* [To do]
Starting at the line below that contains "You are a GUI agent. The screenshot is 390×1500." and ending at the line that contains "Register (741, 48)", retype each line exactly as it stands, but omit the pictures.

* [Records shown]
____

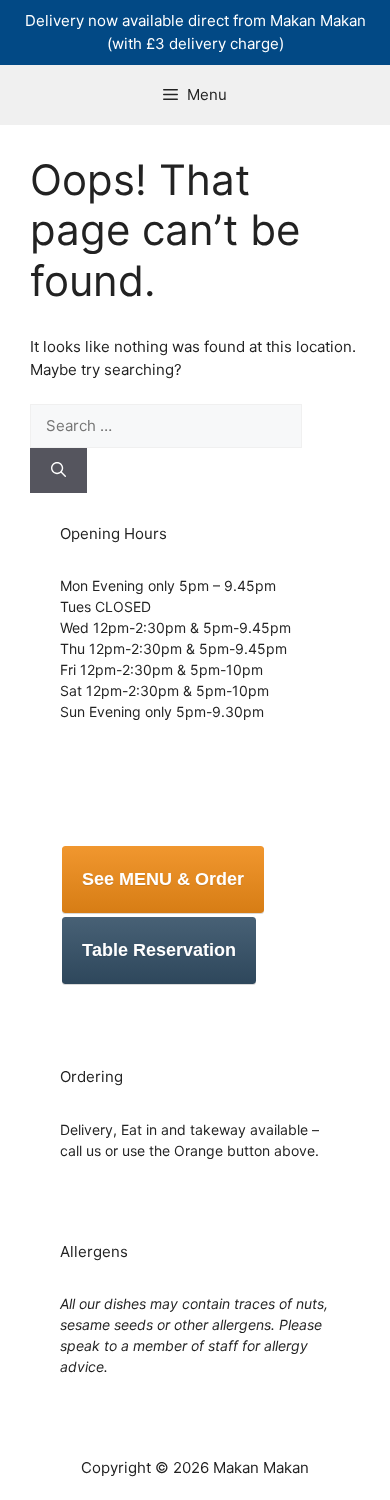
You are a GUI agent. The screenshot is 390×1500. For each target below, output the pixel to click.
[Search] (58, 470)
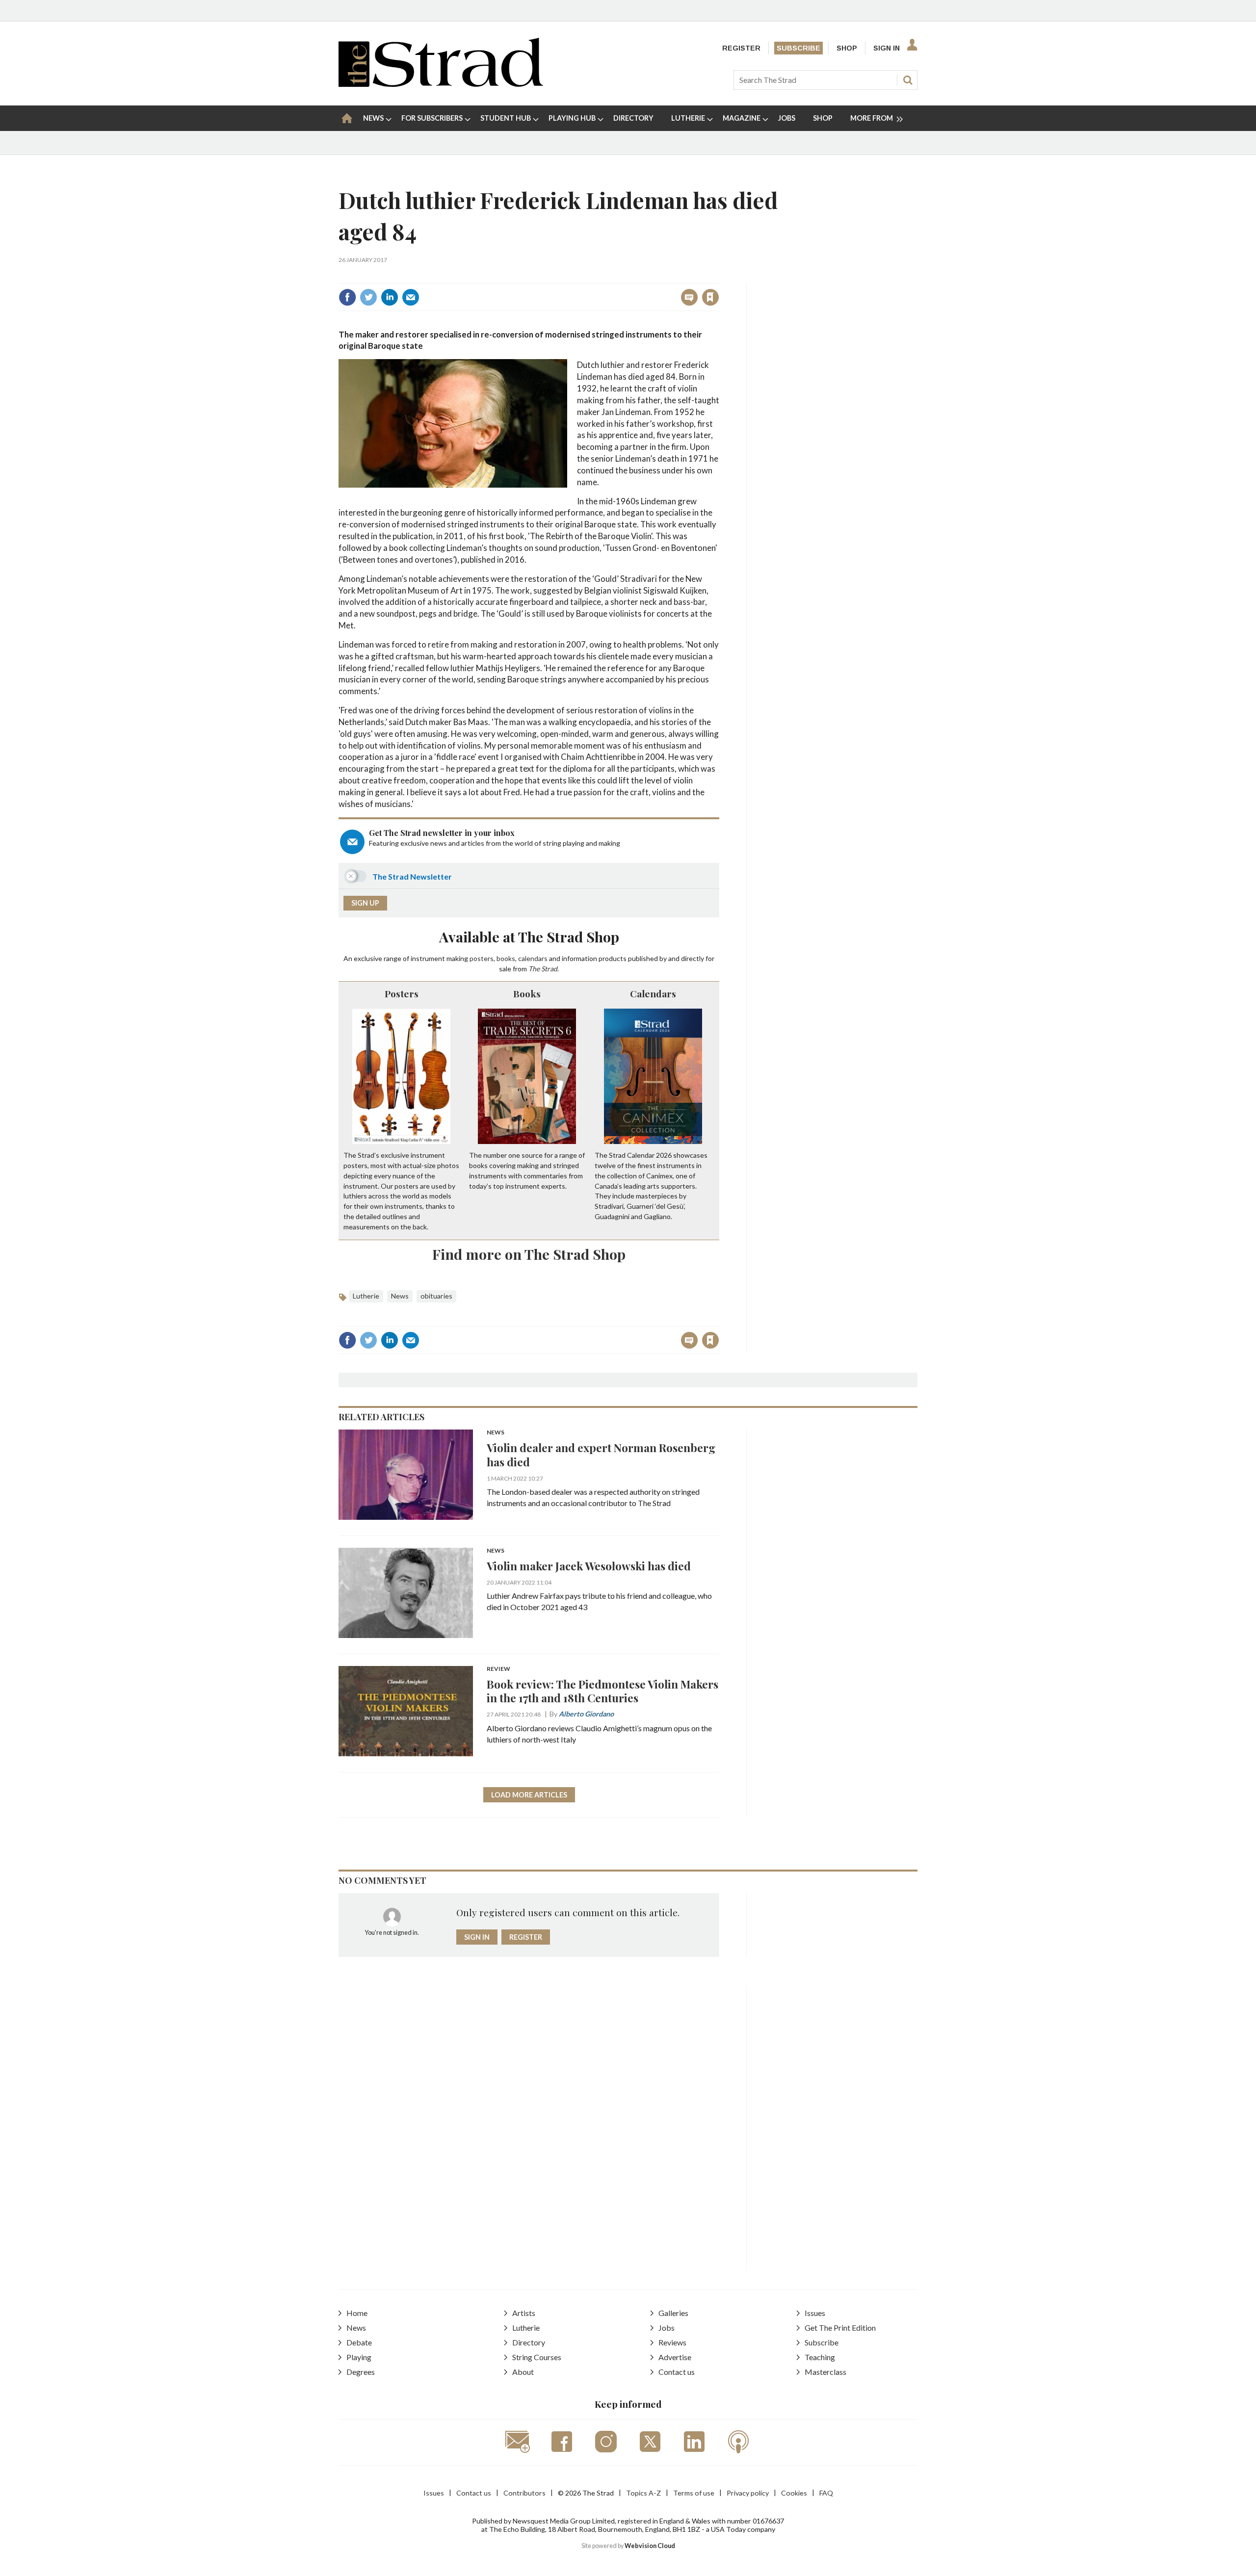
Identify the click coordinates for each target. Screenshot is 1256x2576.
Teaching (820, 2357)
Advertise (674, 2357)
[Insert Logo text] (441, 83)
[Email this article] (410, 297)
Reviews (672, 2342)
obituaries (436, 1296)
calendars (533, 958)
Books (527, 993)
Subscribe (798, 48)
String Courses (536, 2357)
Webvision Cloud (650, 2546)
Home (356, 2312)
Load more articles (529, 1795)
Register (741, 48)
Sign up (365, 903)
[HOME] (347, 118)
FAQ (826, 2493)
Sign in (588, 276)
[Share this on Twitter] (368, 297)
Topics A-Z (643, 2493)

____

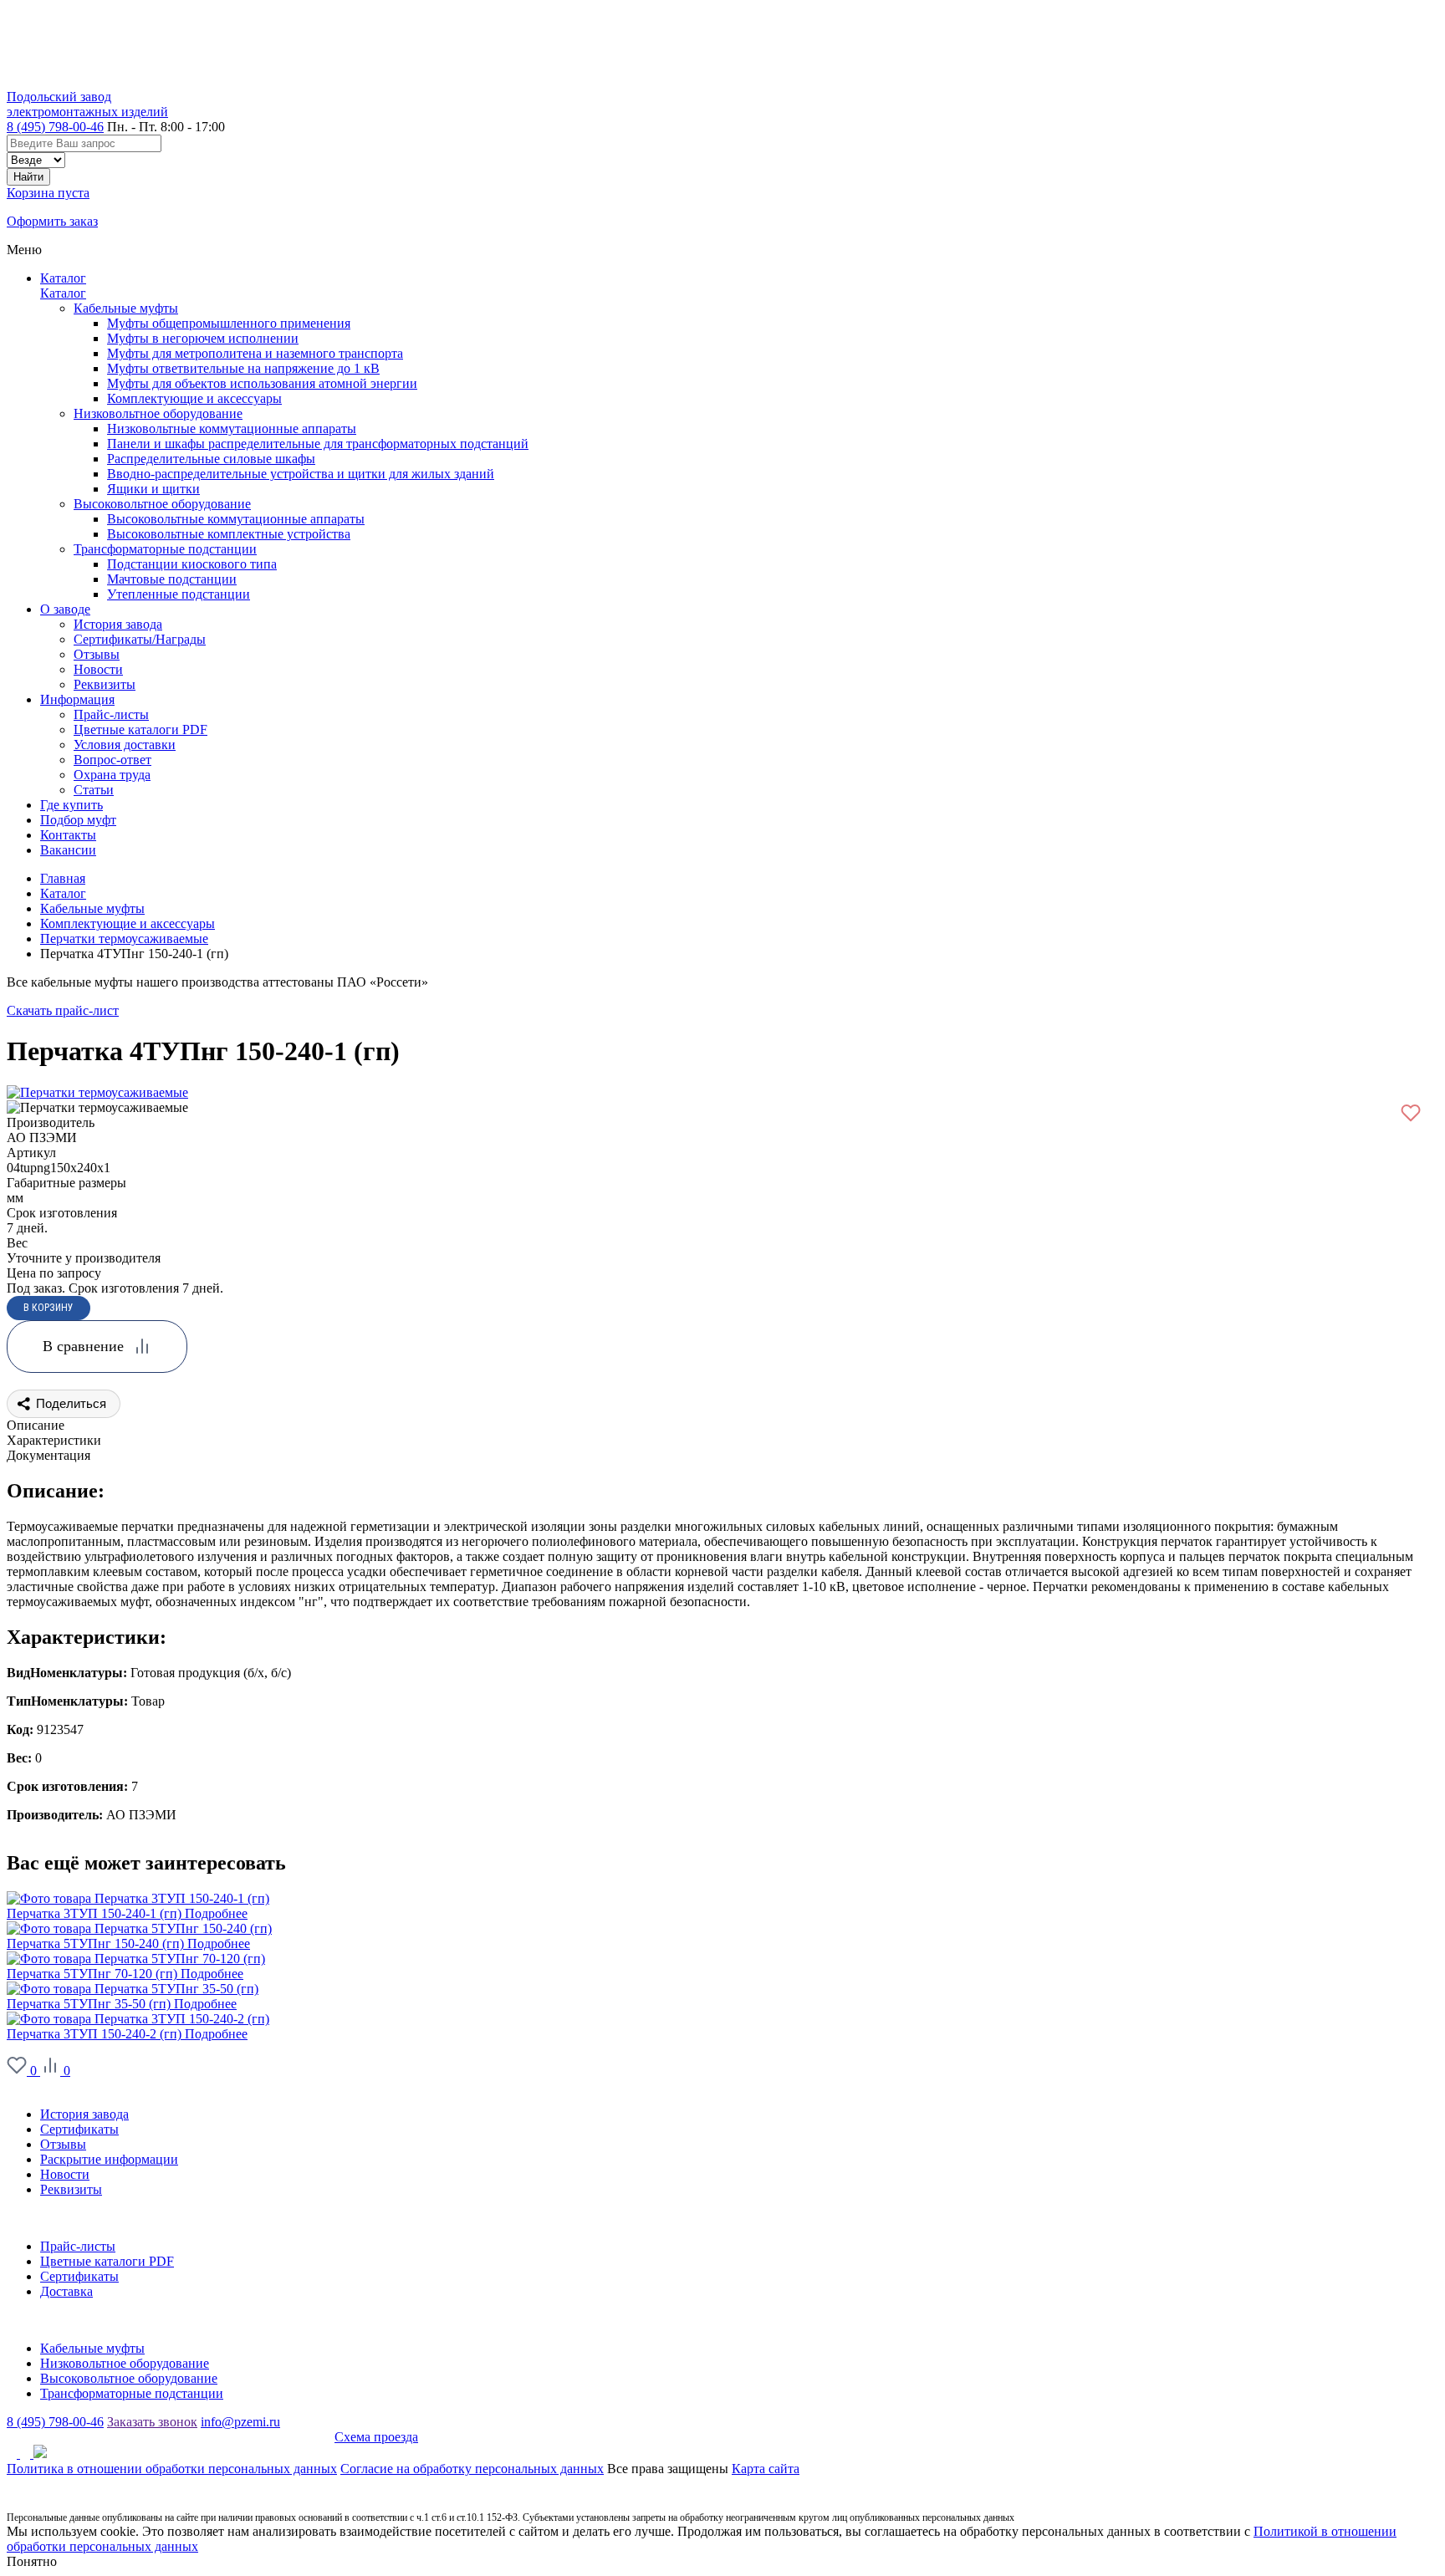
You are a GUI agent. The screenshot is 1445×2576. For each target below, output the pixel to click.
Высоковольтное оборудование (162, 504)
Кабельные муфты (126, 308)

____

* [Solution below]
You are a GUI agent. The screenshot is 390×1500. For each target below, output the pixel to click.
[Search] (58, 470)
Identify the click coordinates for each target. Screenshot is 1256x2576.
Teaching (820, 2357)
Advertise (674, 2357)
[Insert Logo text] (441, 83)
[Email this article] (410, 297)
Reviews (672, 2342)
obituaries (436, 1296)
calendars (533, 958)
Books (527, 993)
Subscribe (798, 48)
String Courses (536, 2357)
Webvision Cloud (650, 2546)
Home (356, 2312)
Load more articles (529, 1795)
Register (741, 48)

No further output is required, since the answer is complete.